What you are asked to do> Write out the records below once more, exactly as they stand.

Data for processing>
:::
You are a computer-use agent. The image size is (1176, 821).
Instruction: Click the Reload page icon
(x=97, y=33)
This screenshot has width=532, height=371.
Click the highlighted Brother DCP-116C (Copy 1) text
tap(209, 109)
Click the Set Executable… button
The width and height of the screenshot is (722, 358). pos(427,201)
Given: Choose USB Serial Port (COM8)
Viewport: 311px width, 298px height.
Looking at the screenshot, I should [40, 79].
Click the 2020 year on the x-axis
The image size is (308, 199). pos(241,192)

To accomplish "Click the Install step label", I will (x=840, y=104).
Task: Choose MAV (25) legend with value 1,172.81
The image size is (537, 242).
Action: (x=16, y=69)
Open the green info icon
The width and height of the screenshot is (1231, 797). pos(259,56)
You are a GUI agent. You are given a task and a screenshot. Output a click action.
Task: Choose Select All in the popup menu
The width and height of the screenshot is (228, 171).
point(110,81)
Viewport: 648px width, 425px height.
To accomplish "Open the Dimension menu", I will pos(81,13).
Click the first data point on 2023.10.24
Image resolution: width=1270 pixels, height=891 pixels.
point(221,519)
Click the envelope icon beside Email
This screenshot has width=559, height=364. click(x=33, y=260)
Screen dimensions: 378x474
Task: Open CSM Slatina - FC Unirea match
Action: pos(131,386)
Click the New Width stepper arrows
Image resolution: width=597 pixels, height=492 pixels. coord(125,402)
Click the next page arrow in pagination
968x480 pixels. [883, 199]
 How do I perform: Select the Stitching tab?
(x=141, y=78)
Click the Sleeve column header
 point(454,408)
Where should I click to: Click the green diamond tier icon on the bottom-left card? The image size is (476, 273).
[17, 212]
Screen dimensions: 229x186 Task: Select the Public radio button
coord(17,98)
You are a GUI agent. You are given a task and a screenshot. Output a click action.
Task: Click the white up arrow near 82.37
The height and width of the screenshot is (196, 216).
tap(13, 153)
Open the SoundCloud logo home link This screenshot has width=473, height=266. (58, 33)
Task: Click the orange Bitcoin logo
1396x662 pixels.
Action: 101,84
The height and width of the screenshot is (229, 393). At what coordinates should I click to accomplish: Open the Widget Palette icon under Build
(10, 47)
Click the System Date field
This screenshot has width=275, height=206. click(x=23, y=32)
:::
Answer to the exercise>
You are a computer-use agent. The image size is (1176, 821).
Instruction: Click the Reload page icon
(x=97, y=33)
This screenshot has width=532, height=371.
Click the highlighted Brother DCP-116C (Copy 1) text
tap(209, 109)
Click the Set Executable… button
The width and height of the screenshot is (722, 358). pos(427,201)
Given: Choose USB Serial Port (COM8)
Viewport: 311px width, 298px height.
Looking at the screenshot, I should [40, 79].
Click the 2020 year on the x-axis
The image size is (308, 199). pos(241,192)

To accomplish "Click the Install step label", I will (x=840, y=104).
Task: Choose MAV (25) legend with value 1,172.81
The image size is (537, 242).
Action: (x=16, y=69)
Open the green info icon
The width and height of the screenshot is (1231, 797). pos(259,56)
You are a GUI agent. You are given a task and a screenshot. Output a click action.
Task: Choose Select All in the popup menu
The width and height of the screenshot is (228, 171).
point(110,81)
Viewport: 648px width, 425px height.
To accomplish "Open the Dimension menu", I will pos(81,13).
Click the first data point on 2023.10.24
Image resolution: width=1270 pixels, height=891 pixels.
point(221,519)
Click the envelope icon beside Email
This screenshot has width=559, height=364. click(x=33, y=260)
Screen dimensions: 378x474
Task: Open CSM Slatina - FC Unirea match
Action: pos(131,386)
Click the New Width stepper arrows
Image resolution: width=597 pixels, height=492 pixels. coord(125,402)
Click the next page arrow in pagination
968x480 pixels. [883, 199]
 How do I perform: Select the Stitching tab?
(x=141, y=78)
Click the Sleeve column header
 point(454,408)
Where should I click to: Click the green diamond tier icon on the bottom-left card? The image size is (476, 273).
[17, 212]
Screen dimensions: 229x186 Task: Select the Public radio button
coord(17,98)
You are a GUI agent. You are given a task and a screenshot. Output a click action.
Task: Click the white up arrow near 82.37
The height and width of the screenshot is (196, 216).
tap(13, 153)
Open the SoundCloud logo home link This screenshot has width=473, height=266. (58, 33)
Task: Click the orange Bitcoin logo
1396x662 pixels.
Action: 101,84
The height and width of the screenshot is (229, 393). At what coordinates should I click to accomplish: Open the Widget Palette icon under Build
(10, 47)
Click the System Date field
This screenshot has width=275, height=206. click(x=23, y=32)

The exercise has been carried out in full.